A refresh session on the Bullshido of the Real estate lobby never goes astray, and is always informative.  This hot serving came out of the Rupertarian.

Federal election 2016: property chiefs fight negative gearing change



12:00AM JULY 5, 2016

Samantha Hutchinson


The nation’s top property executives will meet this week to consider their next moves in a battle against cuts to negative gearing, including whether to raise more cash for a fighting fund aimed at quashing support for Labor’s controversial plan.

A group of 19 real estate agencies, including Ray White, ­McGrath, LJ Hooker and Raine & Horne, spent hundreds of thousands of dollars on the campaign called Negative Gearing Affects Everyone in a bid to fight Bill Shorten’s plan to limit gearing to new housing.

You could imagine the mood in that meeting.  Here is a load of mainly men who have spent large sums of money cluttering your letterbox, filling in your radio time with their message, paying the finest shills in the lend to exhort forth from the pages of the Rupertarian and Domainfax about the evils of limiting Negative Gearing to new construction only from mid 2017 – running long on the rising rents or collapsing prices – only to find……

A hung parliament (with half the hang having an openly stated policy of removing Negative Gearing from existing housing from mid 2017).

There is likely to be some tension in that meeting.  Standard business process would look for some sort of accountability and measurement of the project to fend off Negative Gearing reform during the 2016 election campaign, vis the costs it has thus far incurred – would someone suggest there could be better ways to spend the money and other positions to take?  But we know better, they will not have thought one iota about anything other than the need to spend more, which means the need to collect more to spend.

Dataset extract
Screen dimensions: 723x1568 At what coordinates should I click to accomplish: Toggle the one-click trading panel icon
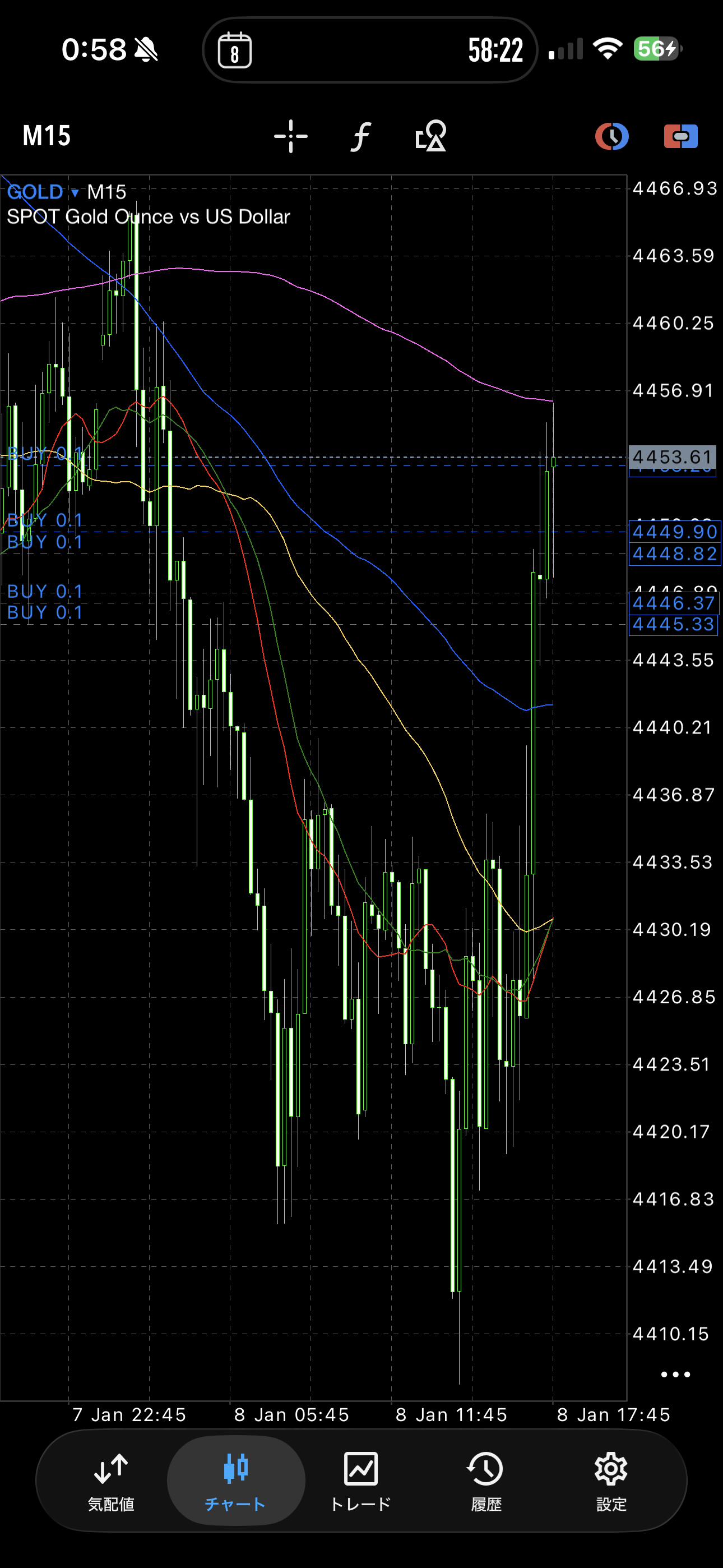pyautogui.click(x=680, y=136)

What you need to do
• 1. In the negative gearing article, how many real estate agencies joined together to fund the campaign called Negative Gearing Affects Everyone?
• 2. Carry on writing the negative gearing article from its final sentence, keeping the same voice.
The lines are separate material with no connection to the negative gearing article.

Outputs by task
• 1. Nineteen real estate agencies funded the campaign.

• 2.
The group, which includes high-profile executives including John McGrath and Brian White, will discuss whether more cash needs to be contributed to push the campaign forward amid uncertainty over the election result. “We’re not saying the job’s over and it’s all finished. It’s really ­important we continue to stick with the message because no one seems to remember the carnage that happened back in 1987,” Ray White chairman Brian White said, referring to the Hawke Labor government’s 1985 decision to abolish negative gearing, which triggered soaring rents in Sydney and Perth.

It is here that the phenomena the French refer to ‘gêné’ comes into play.  Mr McGrath is one of Australia’s legendary embarrassment proof business identities, having successfully offloaded a stake in his company to investors who have subsequently worn a hell of a shellacking en route to losing lot of the money they invested.  His track record suggests that he would like someone else to contribute the more cash referred to.  The other members in the room will be acutely aware the Real Estate Ponzi is starting to become more skittish.

‘No one seems to remember the carnage that happened back in 1987’ This is possibly because there wasn’t much carnage back in 1987.  What did happen is nicely illustrated by this MacroBusiness chart.  The ‘soaring rents’ in Perth and Sydney (caused by local factors rather than the removal of negative gearing) were complemented by falls elsewhere.

MB NG 1987 Illuminator

“People say this is self-interest, but if the market deteriorates and house prices deteriorate then everyone suffers … nothing changes the morale of a country faster than changing property ­prices.”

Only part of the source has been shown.